> _Prompt_: Using the records below, copy every line that holds the string "computer".

> _Records provided_:

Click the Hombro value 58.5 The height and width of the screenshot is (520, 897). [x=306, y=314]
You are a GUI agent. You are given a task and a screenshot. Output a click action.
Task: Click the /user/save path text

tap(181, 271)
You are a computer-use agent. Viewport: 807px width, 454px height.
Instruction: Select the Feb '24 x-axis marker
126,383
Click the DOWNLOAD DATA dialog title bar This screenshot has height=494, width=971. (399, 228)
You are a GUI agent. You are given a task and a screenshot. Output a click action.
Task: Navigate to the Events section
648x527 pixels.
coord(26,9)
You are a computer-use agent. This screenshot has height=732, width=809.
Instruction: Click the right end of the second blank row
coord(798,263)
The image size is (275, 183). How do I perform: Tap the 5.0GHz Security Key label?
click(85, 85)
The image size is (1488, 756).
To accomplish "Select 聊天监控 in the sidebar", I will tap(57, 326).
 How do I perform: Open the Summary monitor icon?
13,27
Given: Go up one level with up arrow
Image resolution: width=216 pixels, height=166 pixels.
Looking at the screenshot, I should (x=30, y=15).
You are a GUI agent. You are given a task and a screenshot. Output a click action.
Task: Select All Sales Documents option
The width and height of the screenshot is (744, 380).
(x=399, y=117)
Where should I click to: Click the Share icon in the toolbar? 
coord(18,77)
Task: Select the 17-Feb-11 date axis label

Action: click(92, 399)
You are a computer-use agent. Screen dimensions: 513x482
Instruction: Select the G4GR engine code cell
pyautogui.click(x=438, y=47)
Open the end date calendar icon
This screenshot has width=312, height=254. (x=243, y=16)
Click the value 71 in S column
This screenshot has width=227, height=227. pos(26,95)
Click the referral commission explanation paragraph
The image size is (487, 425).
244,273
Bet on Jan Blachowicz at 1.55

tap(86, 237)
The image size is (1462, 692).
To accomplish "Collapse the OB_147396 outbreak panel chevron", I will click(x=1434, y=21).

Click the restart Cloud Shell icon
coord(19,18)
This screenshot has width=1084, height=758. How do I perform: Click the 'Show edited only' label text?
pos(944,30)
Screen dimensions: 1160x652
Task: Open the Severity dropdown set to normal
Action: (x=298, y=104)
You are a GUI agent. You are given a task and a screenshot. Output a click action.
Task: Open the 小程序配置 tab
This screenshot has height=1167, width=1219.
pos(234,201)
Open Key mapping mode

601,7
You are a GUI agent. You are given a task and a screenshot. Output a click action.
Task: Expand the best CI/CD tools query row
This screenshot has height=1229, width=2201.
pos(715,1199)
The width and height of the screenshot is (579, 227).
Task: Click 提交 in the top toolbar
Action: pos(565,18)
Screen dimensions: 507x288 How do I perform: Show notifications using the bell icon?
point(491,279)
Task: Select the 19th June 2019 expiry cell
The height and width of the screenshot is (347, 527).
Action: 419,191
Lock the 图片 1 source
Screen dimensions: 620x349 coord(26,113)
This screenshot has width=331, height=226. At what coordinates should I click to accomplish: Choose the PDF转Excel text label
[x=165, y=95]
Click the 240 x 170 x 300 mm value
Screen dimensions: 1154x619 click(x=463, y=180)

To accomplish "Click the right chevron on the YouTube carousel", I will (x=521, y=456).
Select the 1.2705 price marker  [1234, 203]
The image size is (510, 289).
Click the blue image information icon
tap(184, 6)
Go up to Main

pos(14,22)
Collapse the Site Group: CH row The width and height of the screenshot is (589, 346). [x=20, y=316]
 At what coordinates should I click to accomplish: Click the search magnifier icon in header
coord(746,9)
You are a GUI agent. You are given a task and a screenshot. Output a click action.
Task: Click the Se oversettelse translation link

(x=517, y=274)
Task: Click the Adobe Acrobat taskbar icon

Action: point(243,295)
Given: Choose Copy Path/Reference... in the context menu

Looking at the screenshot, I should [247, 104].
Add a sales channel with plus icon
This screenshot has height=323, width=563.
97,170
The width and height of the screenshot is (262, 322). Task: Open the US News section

> _Your response_:
You are a computer-use agent. Viewport: 807px width, 454px height.
You are a computer-use agent. This screenshot has height=732, width=809.
You are a computer-use agent. Screen dimensions: 513x482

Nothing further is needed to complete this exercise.